Why must you be prepared to endure the grind? Why can't greatness and fortune be thrust upon you, without you even trying? Because by enduring the grind, you grow into the person who can handle the pressures and responsibilities of success. By facing and vanquishing adversity, by making the hard choices in life and accepting the road less travelled, you will grow into who you eventually need to be. Let's think this through some more. If you don't develop the strength of character, or acquire the wisdom wrung out from years of hardship and perseverance, what kind of person/team/employer would you be? If your life has been one long easy streak, where were your opportunities to grow? There is no growth without challenge, so if life hasn't hammered chips off to smooth your rough edges, how have you been refined and improved upon from your days of immaturity at school? When will you have learnt how to make tough decisions under immense pressure? When will you have learnt who you truly are, and what you're truly capable of? Where will you have learnt humility, if life hasn't first broken down your ego a little?

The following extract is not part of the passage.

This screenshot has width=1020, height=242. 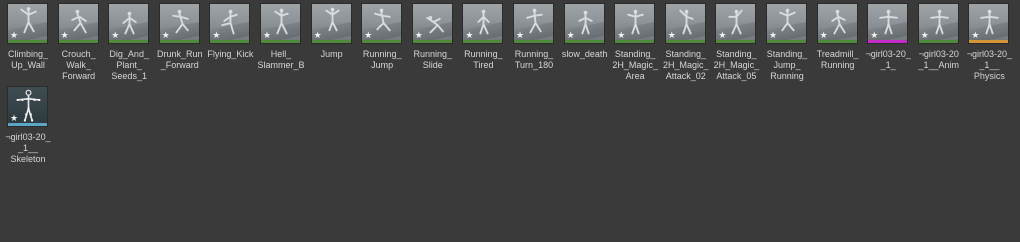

Many of us burst out of school accompanied by the natural exuberance and arrogance of youth. We think we're immortal, unstoppable and we're going to change the world. Excellent, but we're likely to be clumsy and haphazard in our approach at first. Think about how wobbly baby giraffes are when first born, until they find their feet. This is how young people approach the adult world to begin with; the potential is there for sure, but they need time to strengthen, learn and acclimatise to their new reality. And how do they do that? Experience. By learning (the hard way) that you can't talk to people like shit and expect their enthusiastic cooperation. By learning the laws of cause and effect, that our choices and actions have consequences. By learning we're not invincible or immortal, and that life isn't always fair - but it's how you respond that matters most. All of these lessons (and countless others) must be endured for us to evolve into our best selves.

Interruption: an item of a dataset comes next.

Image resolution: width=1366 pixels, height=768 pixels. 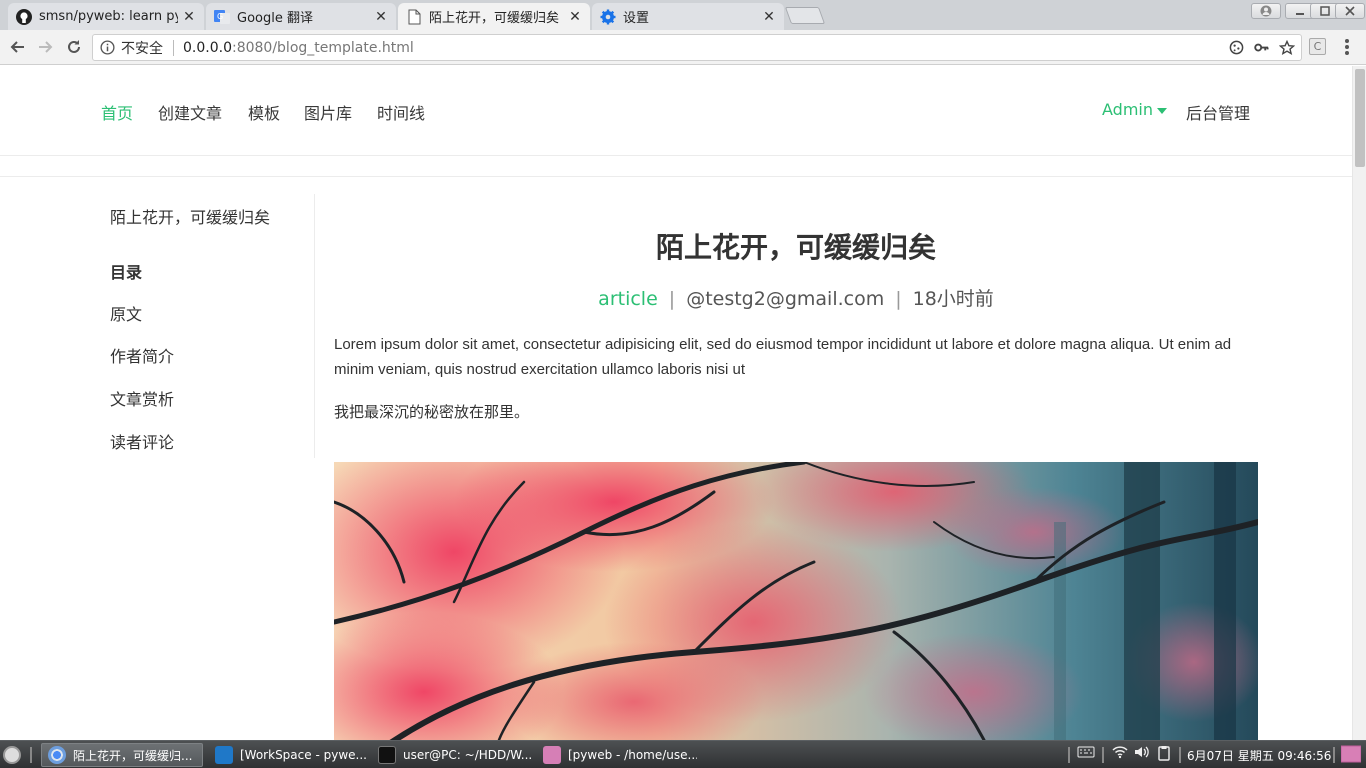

We can help our evolution along by acknowledging the lessons the England football team, Mercedes and Hamilton and Team Serena have to teach us; to always be pushing for the tiniest increments of improvements in ourselves, and in what we do - even if it is for as little as one thousandth of a second advantage. An advantage is an advantage. So in real life how can we manifest this theory? Simple; read more and expand your mind. Exercise more and become stronger, fitter and healthier. Laugh more and stress less. Work smarter and create a sustainable work-life balance. Be more compassionate and promote peace. Just do something every day that improves upon your best from yesterday, then rinse and repeat tomorrow, because your results will accumulate.


You don't have to take extreme measures, like training for a marathon, or immersing yourself in a five year law degree, just focus on the incremental marginal gains you can achieve easily every day. Improve yourself just a little every day. Think about the water eroding Horseshoe Bend... it got there in the end. Think about the time and money invested in achieving just one thousandth of a second speed advantage, because no advantage is too small. Your tiny marginal gains, compounded over time, will eventually be visible for the world to see, just as we're seeing with England, Hamilton and Team Serena now, and your growth will have been achieved because of your challenges, not in spite of them.


Whatever you want to achieve or change remember that true greatness is sifted through the grind. Not everyone has what it takes to accept this challenge; do you?